Thursday, June 29, 2006

Stop and see the wildlife

(A bear appears to begin making a quick about-face as a car approaches in this photo by Chuck Bartlebaugh, courtesy of the U.S. Department of Transportation.)

National Park visitors are killing the wildlife they've come sometimes thousands of miles to see.

“I call this the kill zone,” Moose Mutlow, a contractor with the Yosemite Institute, said of a sunlight-dappled stretch of road in Yosemite. “Animals crossing here just don’t stand a chance."

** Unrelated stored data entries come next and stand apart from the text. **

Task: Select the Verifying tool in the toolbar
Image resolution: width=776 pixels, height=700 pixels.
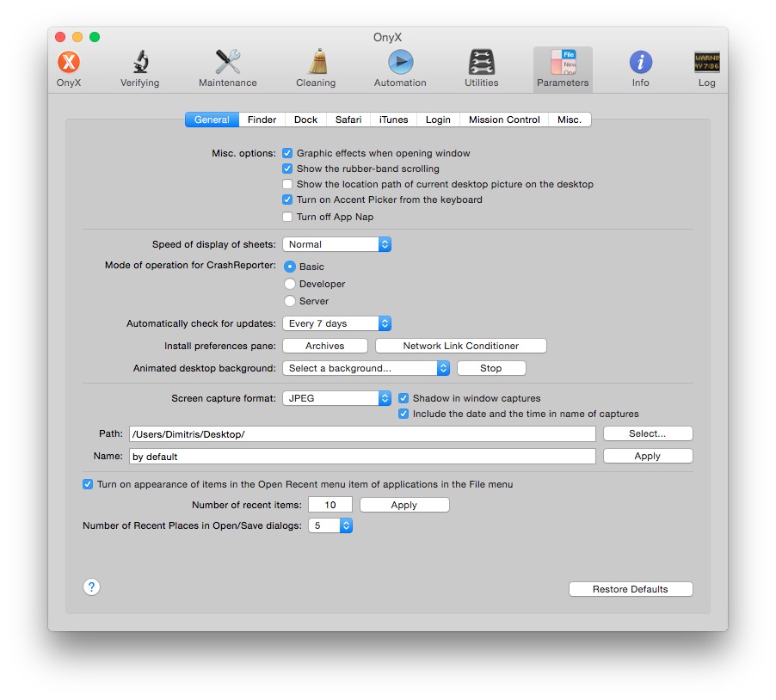Action: point(139,67)
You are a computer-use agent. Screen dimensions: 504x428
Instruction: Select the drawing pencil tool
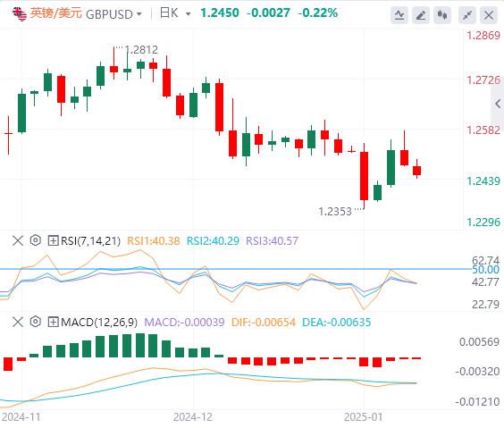pos(421,15)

Tourists gawking at towering granite faces or roaring waterfalls often speed eagerly from one sight to the next, giving wildlife little chance to scurry out of the way, The Associated Press reports.

Tennessee’s Great Smoky Mountains National Park is the nation’s most popular, with more than 9 million visitors annually. It harbors turkeys, possums, groundhogs and bears in its half-million acres of mountainous forest. The park records about two traffic-related bear deaths a year, spokeswoman Nancy Gray said. “Speed is a factor,” Gray said. “A lot of time people are trying to get somewhere a lot faster than they should, and they’re in wildlife habitat.”

Mutlow spent 290 days surveying 30 miles of Yosemite highway twice daily. He found 250 animals, including squirrels, possums, skunks, coyotes, deer and bear, classifying them according to his “Appearance Index Matrix” — a subjective scale that ranges from “victim appears to be sleeping in a poorly chosen location” to “victim resembles badly molded pancake,” and “victim disassembled and spread liberally around area.”

In the grassy wetlands south of Montana’s Glacier National Park, so many western painted turtles are run over that observers might wonder if drivers take them for speed bumps. With up to 500 cars an hour traveling at 70 mph or more, it’s easy to see why many don’t make it, said Kathleen Griffin, a University of Montana researcher.

Over three years, Griffin counted 1,040 dead turtles along four miles of U.S. 93.

Standing aside the roadway, Mutlow shakes his head as another driver speeds over Ribbon Creek. “Drive a little slower,” he said. “It’ll add five minutes to your trip, but hey, you’re here to relax.”